# Java EE SDK für Mac OS X?



## Guest (23. Mrz 2007)

Hi,

ich habe mich die letzten Wochen intensiver mit Java beschäftigt. Jetzt wollte 
etwas mit JBoss Servlets und JSP experimentieren, aber leider kann ich nirgends
das Java EE SDK für Mac OS X finden.

Kann mir da jemand auf die Sprünge helfen? Oder gibts das wirklich nicht?!


Danke und Grüße

Florian


----------



## AlArenal (23. Mrz 2007)

Wenn es ein solches gibt, findest du es einzig und allein bei Apple auf den Developer-Seiten.


----------



## Rydl (24. Mrz 2007)

ja benutz doch einfach die wtp-all-in-one-version von eclipse, das mach ich auch. gibts für linux, mac und windows:
http://download.eclipse.org/webtools/downloads/drops/R1.5/R-1.5.3-200702082048/

...obwohls da schon probleme gibt. also jboss mit jee 5 features mir ejb3 & co funktioniert da noch nicht richtig. würd dir fürn anfang, wenns nur servlets und jsp sein sollen den tomcat empfehlen. ist viel viel einfacher zu konfigurieren...

Gespeicherte Datensätze:
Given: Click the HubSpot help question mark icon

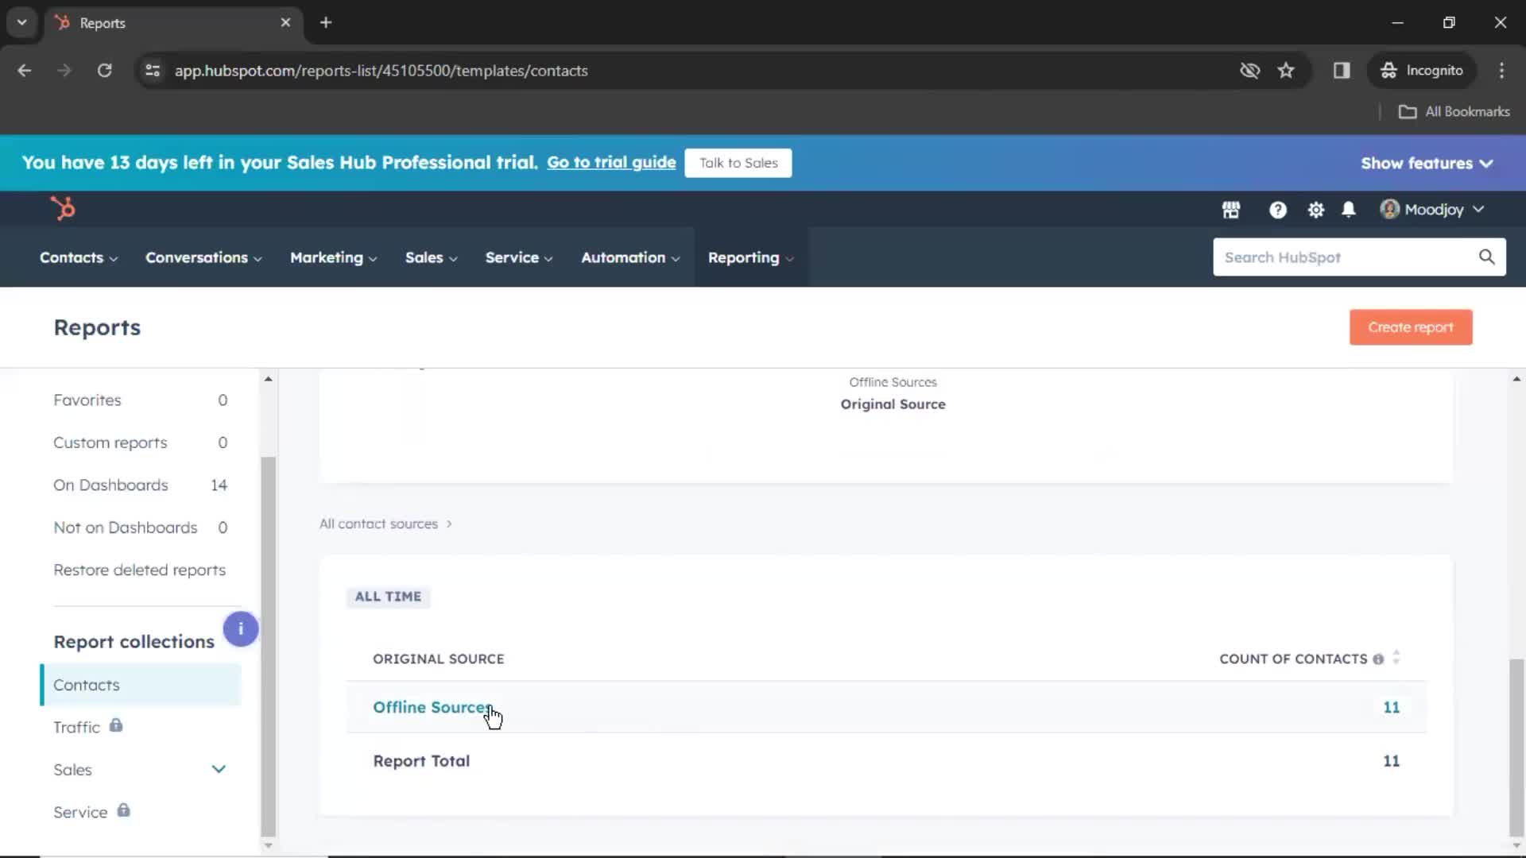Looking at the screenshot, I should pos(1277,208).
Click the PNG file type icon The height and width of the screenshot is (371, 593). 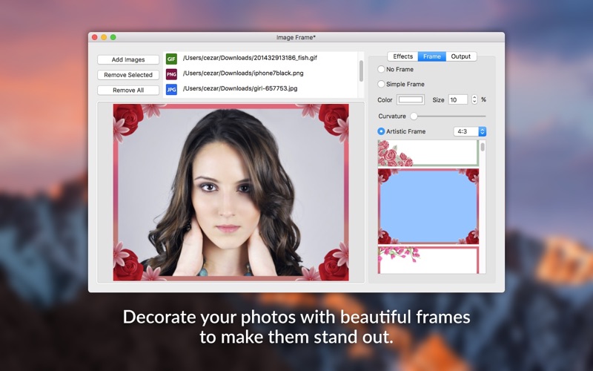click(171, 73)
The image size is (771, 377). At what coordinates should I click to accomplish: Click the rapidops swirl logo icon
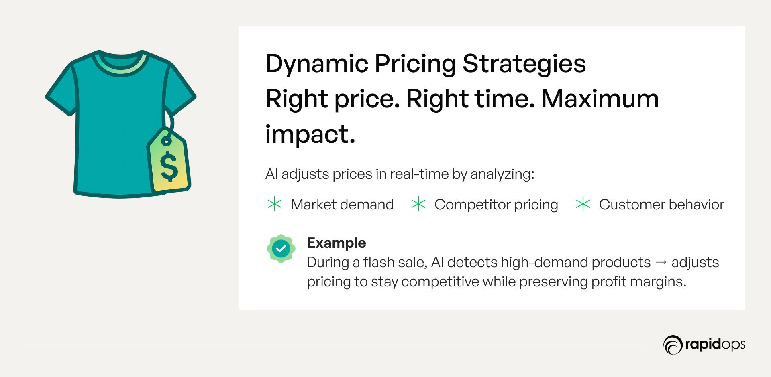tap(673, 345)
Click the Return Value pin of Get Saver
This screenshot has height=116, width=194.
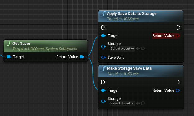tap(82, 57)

Arbeitsanweisungen:
1. Gib den Forenthread vom Abschnitt „# Java EE SDK“ bis einschließlich „OS X finden.“ wieder und setze dabei „herumprobieren“ an die Stelle von „experimentieren“.
2. Beantworte anhand des Forenthreads kurz die folgenden Fragen.
(a) Womit wollte Florian mit JBoss experimentieren?
(b) Wo findet man ein solches SDK laut AlArenal, falls es existiert?
(c) Welchen Server empfiehlt Rydl für den Anfang, wenn es nur um Servlets und JSP geht?
3. Setze den Forenthread über das Java EE SDK für Mac OS X nach seinem letzten Beitrag fort.
Die Datensätze spielen hierfür keine Rolle.

Erwartete Antworten:
1.
# Java EE SDK für Mac OS X?



## Guest (23. Mrz 2007)

Hi,

ich habe mich die letzten Wochen intensiver mit Java beschäftigt. Jetzt wollte 
etwas mit JBoss Servlets und JSP herumprobieren, aber leider kann ich nirgends
das Java EE SDK für Mac OS X finden.

2.
(a) Mit Servlets und JSP.
(b) Einzig und allein bei Apple auf den Developer-Seiten.
(c) Den Tomcat.

3.
----------



## bronks (25. Mrz 2007)

Rydl hat gesagt.:
			
		

> ... obwohls da schon probleme gibt. also jboss mit jee 5 features mir ejb3 & co funktioniert da noch nicht richtig. würd dir fürn anfang, wenns nur servlets und jsp sein sollen den tomcat empfehlen. ist viel viel einfacher zu konfigurieren...


Rein theoretisch könnte der OP einfach auch NetBeans nehmen. Das kommt mit EE5 schon seit Monaten wunderbar zurecht und läuft auch auf MacOS und bringt alle wichtigen Werkzeuge gleich mit.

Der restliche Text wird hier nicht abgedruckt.